Paper short abstract:
Through the example of two female leaders from the Mozambican matrilineal belt, I argue for a better understanding of the historical dynamics of women within the traditional ruling structures to make sense of tensions and cleavages between customary or State proposed/imposed gender regimes.
Paper long abstract:
Based on ethnographic fieldwork carried out in the Mozambican matrilineal belt, I showcase examples of two female leaders. One, is a daughter of a mwene, in Zambezia, who inherited her father’s title, is recognised by her community and sanctioned by the Mozambican state. The second is a piyamwene, in Cabo Delgado, who is recognised by the community and the larger clan but is not included in the state’s roster of traditional leaders.

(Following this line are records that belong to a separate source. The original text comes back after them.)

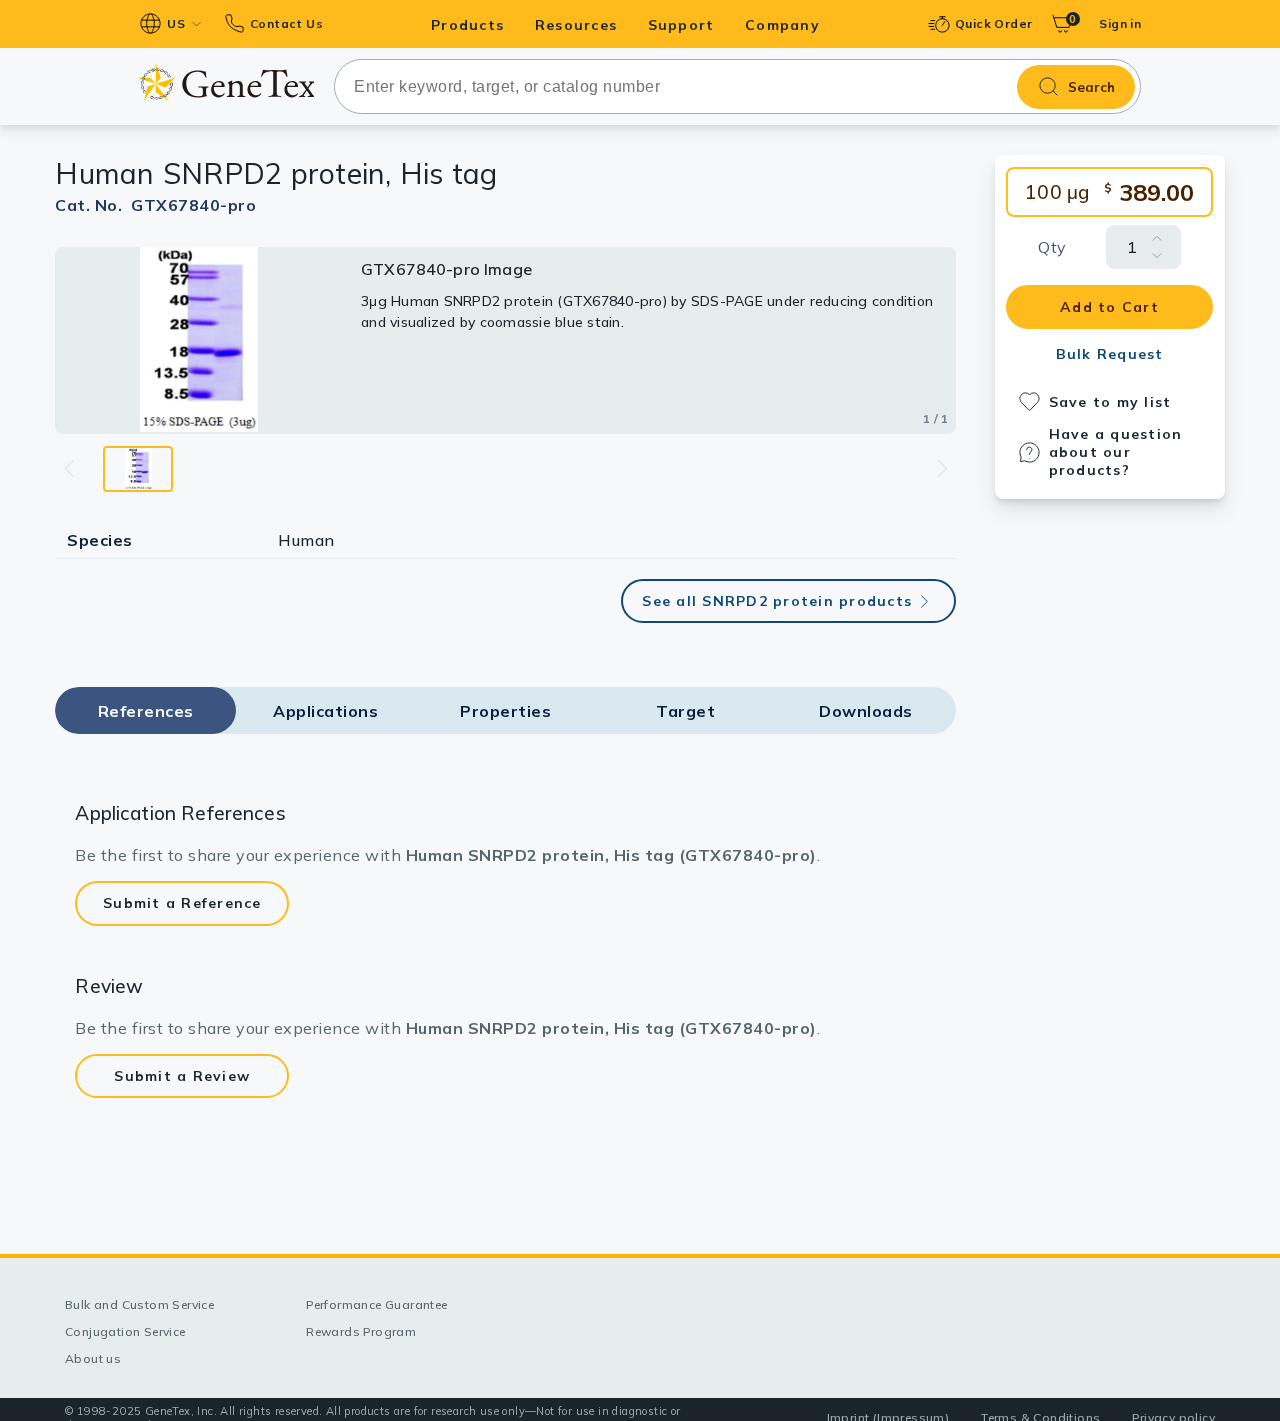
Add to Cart (1109, 307)
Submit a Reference (182, 903)
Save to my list (1110, 402)
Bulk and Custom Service (139, 1304)
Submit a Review (182, 1076)
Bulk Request (1110, 354)
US (176, 23)
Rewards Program (361, 1331)
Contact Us (286, 23)
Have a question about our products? (1116, 452)
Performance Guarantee (376, 1304)
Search (1091, 87)
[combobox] (737, 86)
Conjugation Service (125, 1331)
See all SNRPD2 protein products (777, 601)
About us (93, 1358)
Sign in (1120, 23)
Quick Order (993, 23)
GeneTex (226, 82)
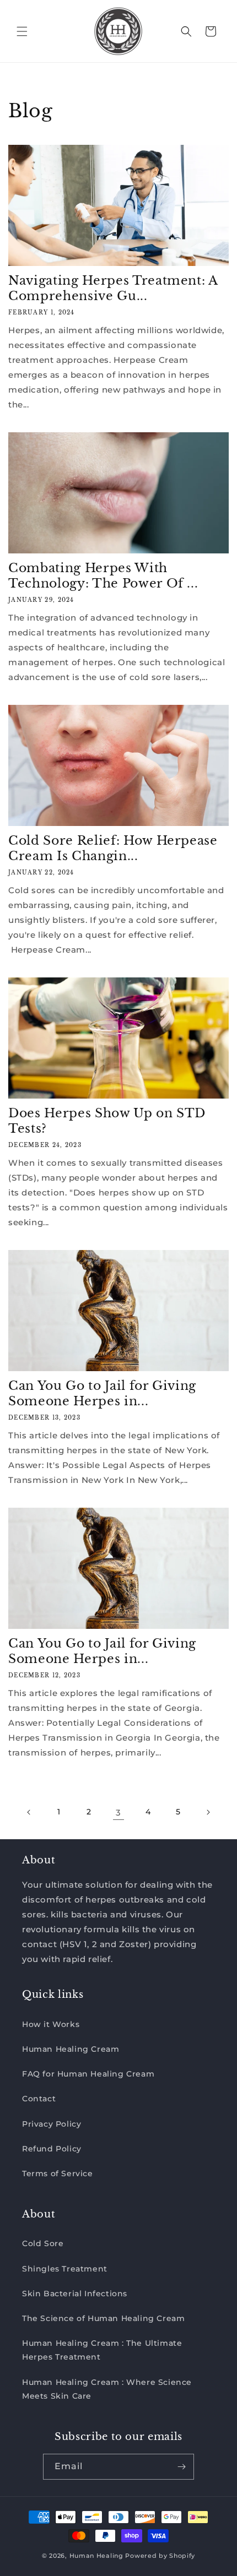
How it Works (50, 2024)
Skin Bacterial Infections (74, 2293)
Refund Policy (52, 2149)
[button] (22, 31)
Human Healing (96, 2555)
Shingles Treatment (64, 2269)
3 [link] (118, 1812)
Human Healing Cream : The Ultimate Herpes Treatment (102, 2350)
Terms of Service (57, 2173)
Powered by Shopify (160, 2555)
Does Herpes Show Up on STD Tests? (107, 1121)
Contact (39, 2099)
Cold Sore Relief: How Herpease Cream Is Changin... (113, 848)
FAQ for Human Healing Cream (88, 2074)
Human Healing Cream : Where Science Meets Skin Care (107, 2389)
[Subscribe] (181, 2467)
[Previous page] (29, 1812)
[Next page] (208, 1812)
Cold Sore (42, 2243)
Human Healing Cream (70, 2049)
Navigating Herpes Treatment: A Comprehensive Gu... (113, 288)
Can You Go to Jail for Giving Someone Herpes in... (102, 1393)
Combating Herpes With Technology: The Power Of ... (103, 576)
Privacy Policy (51, 2124)
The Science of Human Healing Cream (103, 2318)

Through these cases, I discuss how their legitimacy is negotiated and how their subjects make sense of changes in leadership imposed by both the colonial and postcolonial state regimes. I argue that state-imposed disruptions carry both discontinuity and continuity. The female mwene, represents a gendered discontinuity, legitimised by a historical memory of female leadership. The piyamwene represents a functional continuity because she remains central in customary duties, like the initiation rites, and community disputes.
I further argue that an understanding of the historical and current dynamics of women within the traditional ruling structures is important to make sense of tensions and cleavages between the so-called modern African states and their citizens. This includes their engagements with the existing (customary) or (im)proposed (State) gender regimes. This is particularly important because female rulers in matrilineal settings are not and have not been accidental events, disposable, or symbolic appendages in the traditional ruling structures. They have been important participants in the governing processes, from working towards social cohesion to mobilizing for what they deemed to be the protection of their subjects.